Monday, 25 de November de 2024 ISSN 1519-7670 - Ano 24 - nº 1315

Jornal do Brasil


GUEVARA CENSURADO
Leandro Mazzini


Militares censuram Guevara em sala de aula


‘Dirigido pelo brasileiro Walter Salles, o filme Diários de motocicleta conta
a histórica viagem feita pelo jovem Ernesto Che Guevara por países da América
Latina, sem fazer qualquer menção à vida do líder revolucionário que
imortalizaria sua biografia anos mais tarde. Foi exibido mundo afora para
milhões de pessoas e ganhou prêmios mas acabou sendo censurado, em um ponto do
planeta onde a liberdade de expressão deve ter mais poder que a mensagem nas
telas: dentro de uma sala de aula.


O caso aconteceu em agosto do ano passado, na Fundação Osório – entidade de
direito público vinculada ao Comando do Exército – escola onde estudam filhos de
militares e civis no bairro do Rio Comprido, no Rio. Pelo menos 90 alunos de
três turmas da 7ª série estavam numa sala para assistir ao longa, fita
emprestada por uma professora, quando a exibição foi proibida pela direção, sem
justificativa. Os responsáveis pela escola são o general da reserva Ney da Silva
Oliveira e o coronel Geraldo Martinez y Alonzo, presidente e vice-presidente,
respectivamente. General de tropa, Ney Oliveira assumiu o cargo em março de
2003. Foi indicado pelo general Francisco Albuquerque, o mesmo que deu
carteirada em um avião da TAM há 11 dias em Campinas.


Apesar de não precisarem prestar continência para os dois homens fortes, os
professores vivem sob a disciplina rígida dos militares. O caso foi mantido em
segredo pelo corpo docente atéa semana passada, quando a censura passou a
assombrar o professor Maurillo Pereira da Silva Neto, coordenador da disciplina
de geografia, que acabou entregando o cargo. Foi ele quem tomou as dores da
colega censurada e, no relatório final das atividades do ano, criticou a posição
da direção no episódio do filme.


‘A escola desestimula até a projeção de filmes, inclusive com proibição de
exibição de alguns títulos numa clara demonstração de autoritarismo e falta de
flexibilidade dignos de uma ditadura’, desabafou o professor no documento.

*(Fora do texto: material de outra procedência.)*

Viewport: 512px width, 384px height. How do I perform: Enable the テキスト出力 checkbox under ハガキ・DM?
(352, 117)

Maurillo só não esperava que, aberta uma sindicância interna durante as
férias, voltasse às aulas em fevereiro na mira do conselho diretor. Foi intimado
a dar explicações. No Boletim Oficial Confidencial, de 23 de fevereiro, ao qual
o JB teve acesso, a direção critica a posição do professor ao dizer que é
preciso ‘superar modismos e posições ideológicas arraigadas’.

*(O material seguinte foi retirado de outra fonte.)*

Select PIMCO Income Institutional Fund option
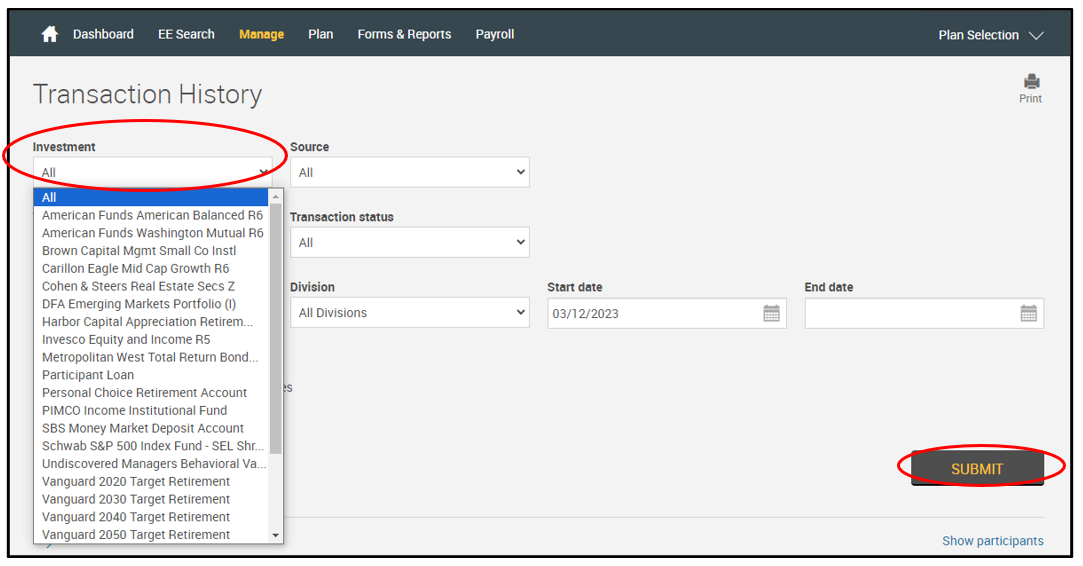Image resolution: width=1083 pixels, height=566 pixels. click(134, 410)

O documento vai além. É taxativo ao recomendar que os departamentos ‘exerçam
efetivo controle das atividades de ensino praticadas na Fundação,
particularmente quanto aos meios de instrução (filmes, cartazes etc) utilizados
durante as aulas’.


– Eles tiveram a ousadia de sujar uma ficha limpa. Dou aulas há 15 anos, não
posso ficar calado e aceitar isso – lamentou o professor Maurillo Neto.

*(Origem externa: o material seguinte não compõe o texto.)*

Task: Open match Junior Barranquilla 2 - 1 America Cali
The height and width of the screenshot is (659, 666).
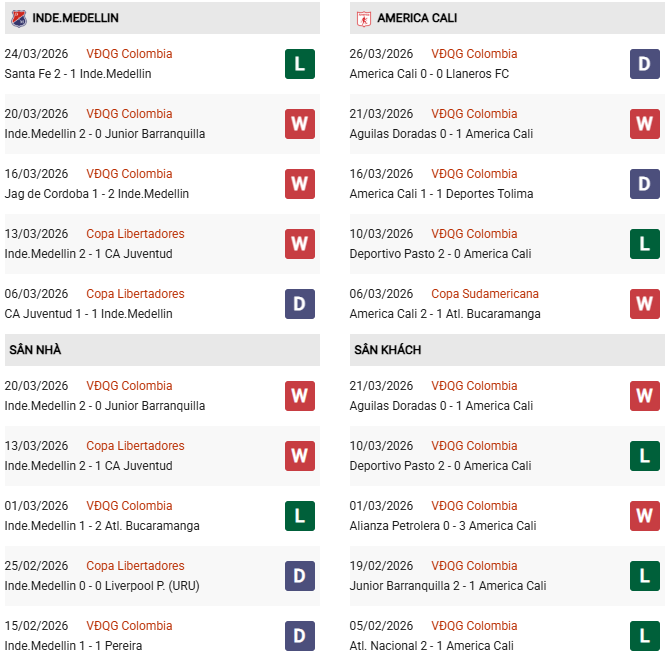Action: (448, 586)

Sem citar diretamente o caso da censura do filme Diários de motocicleta, o
documento explica o que acha perigoso em atos com que os professores agem contra
os paradigmas da escola. Segundo o general Ney, é como um professor de biologia,
‘ao ministrar aulas sobre sexualidade e reprodução humana (…) quiser projetar
um filme sobre homossexualidade, mostrando explicitamente atos entre pessoas do
mesmo sexo’. Mas Diários não faz apologia ao sexo nem contém cenas de nudez
explícita. O coronel Alonzo, que proibiu o filme sob ordem do general Ney,
tentou explicar a censura.


– Tenho que dar uma educação que seja propícia para todos os alunos. Ele (o
filme) não soma nada em termos educacionais quanto outros filmes.’